Ask Mac, who has made it part of his mission to provide young men in his
neighborhood a second chance. Ninety-five percent of his male employees are exfelons,
including one of his best cooks, who has been in and out of prison for the past
twenty years for various drug offenses and one count of armed robbery. Mac starts them
out at eight dollars an hour and tops them out at fifteen dollars an hour. He has no
shortage of applicants. Mac’s the first one to admit that some of the guys come in with
issues—they aren’t used to getting to work on time, and a lot of them aren’t used to
taking orders from a supervisor—and his turnover can be high.
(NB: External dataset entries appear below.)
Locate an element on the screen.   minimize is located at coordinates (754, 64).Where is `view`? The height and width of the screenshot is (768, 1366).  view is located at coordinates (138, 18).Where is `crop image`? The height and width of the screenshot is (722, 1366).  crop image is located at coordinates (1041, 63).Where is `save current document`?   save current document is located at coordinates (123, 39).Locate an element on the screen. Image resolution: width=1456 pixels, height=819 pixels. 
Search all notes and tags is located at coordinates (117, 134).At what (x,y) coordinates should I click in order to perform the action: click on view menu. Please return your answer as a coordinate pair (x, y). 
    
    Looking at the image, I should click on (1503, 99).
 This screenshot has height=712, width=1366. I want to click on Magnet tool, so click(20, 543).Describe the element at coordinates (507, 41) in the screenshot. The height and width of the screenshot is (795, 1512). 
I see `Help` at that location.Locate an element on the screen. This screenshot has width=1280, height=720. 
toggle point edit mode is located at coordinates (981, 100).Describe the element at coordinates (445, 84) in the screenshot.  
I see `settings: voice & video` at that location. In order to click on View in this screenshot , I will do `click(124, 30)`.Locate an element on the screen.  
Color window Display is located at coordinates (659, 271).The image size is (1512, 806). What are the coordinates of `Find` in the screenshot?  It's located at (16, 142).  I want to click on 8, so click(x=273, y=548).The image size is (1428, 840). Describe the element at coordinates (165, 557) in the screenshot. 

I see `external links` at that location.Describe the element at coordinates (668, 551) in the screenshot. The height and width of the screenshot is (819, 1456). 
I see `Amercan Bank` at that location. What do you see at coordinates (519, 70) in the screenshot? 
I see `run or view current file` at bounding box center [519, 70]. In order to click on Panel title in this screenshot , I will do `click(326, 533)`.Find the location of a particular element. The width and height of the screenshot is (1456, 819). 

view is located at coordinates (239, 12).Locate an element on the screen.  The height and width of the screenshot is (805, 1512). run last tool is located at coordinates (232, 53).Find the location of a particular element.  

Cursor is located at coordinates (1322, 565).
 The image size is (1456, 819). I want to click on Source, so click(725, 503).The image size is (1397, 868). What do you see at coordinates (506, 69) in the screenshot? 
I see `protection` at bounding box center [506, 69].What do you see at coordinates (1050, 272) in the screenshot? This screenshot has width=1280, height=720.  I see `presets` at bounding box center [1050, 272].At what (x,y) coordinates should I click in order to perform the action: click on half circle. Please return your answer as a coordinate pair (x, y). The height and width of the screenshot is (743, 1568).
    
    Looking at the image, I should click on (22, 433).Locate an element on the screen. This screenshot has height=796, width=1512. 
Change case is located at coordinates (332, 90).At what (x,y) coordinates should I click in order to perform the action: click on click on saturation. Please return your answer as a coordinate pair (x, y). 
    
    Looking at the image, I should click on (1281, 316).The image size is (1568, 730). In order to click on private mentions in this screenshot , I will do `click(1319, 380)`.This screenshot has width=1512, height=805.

But by not accepting
excuses from the young men he employs (“I tell them I got a business to run, and if they
don’t want the job I got other folks who do”), he finds that most are quick to adapt.
Over time they become accustomed to the rhythms of ordinary life: sticking to
schedules, working as part of a team, carrying their weight. They start talking about
getting their GEDs, maybe enrolling in the local community college.
They begin to aspire to something better.